# Have a new kid by friday...?



## MissSJ (Oct 23, 2005)

My MIL keeps recommending to me the book _Have a New Kid by Friday_. I told her I would look into it at the library but it is ALWAYS checked out. I am very skeptical she would recommend a book/method DH and I would use after she loaned us her tattered copy of _Dare to Discipline_ with personal notes written in the margins. To clarify - she wrote them when DH and his brothers were children, the notes were not meant specifically for me. I did think it may be a good idea to look into the book/method and if it is something we would never do to explain it to her and tell her why DH and I disagree.

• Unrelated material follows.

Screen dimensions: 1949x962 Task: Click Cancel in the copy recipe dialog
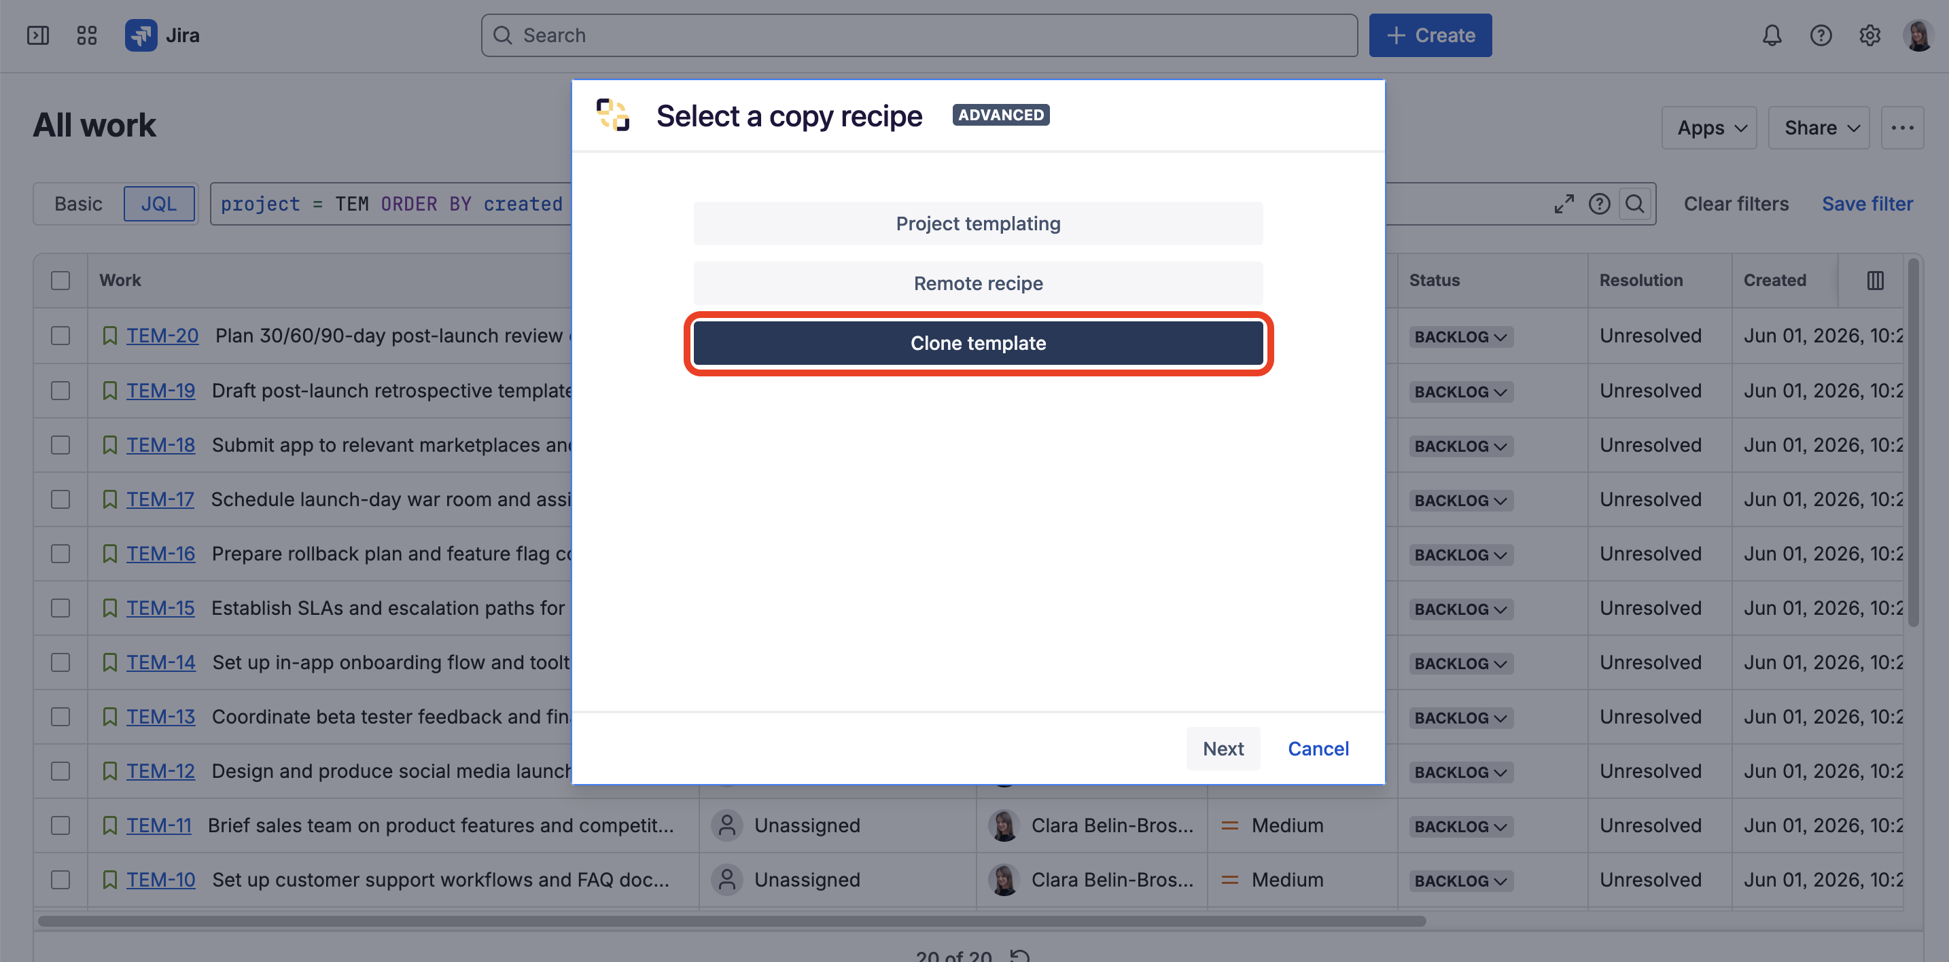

Can anyone tell me what this book is about and why it is so popular right now?


----------



## nextcommercial (Nov 8, 2005)

I have never read that book. But, I do LOVE Kevin Leman. I have almost every one of his books. (except apparently that one)

I love his laid back, honest approach. He's easy to read, and he speaks in "real" language.

Edited to add.. most of the books that I own are actually marriage or relationship books.. only a few of them are parenting.. but, I do love that guy.


----------



## ssh (Aug 12, 2007)

I've never heard of it, but I find the title offensive. After reading the first 20 pages on amazon, http://www.amazon.com/Have-New-Kid-F...der_0800719026 , I think the author seems to have a very negative, adversarial view of children.


----------



## Super~Single~Mama (Sep 23, 2008)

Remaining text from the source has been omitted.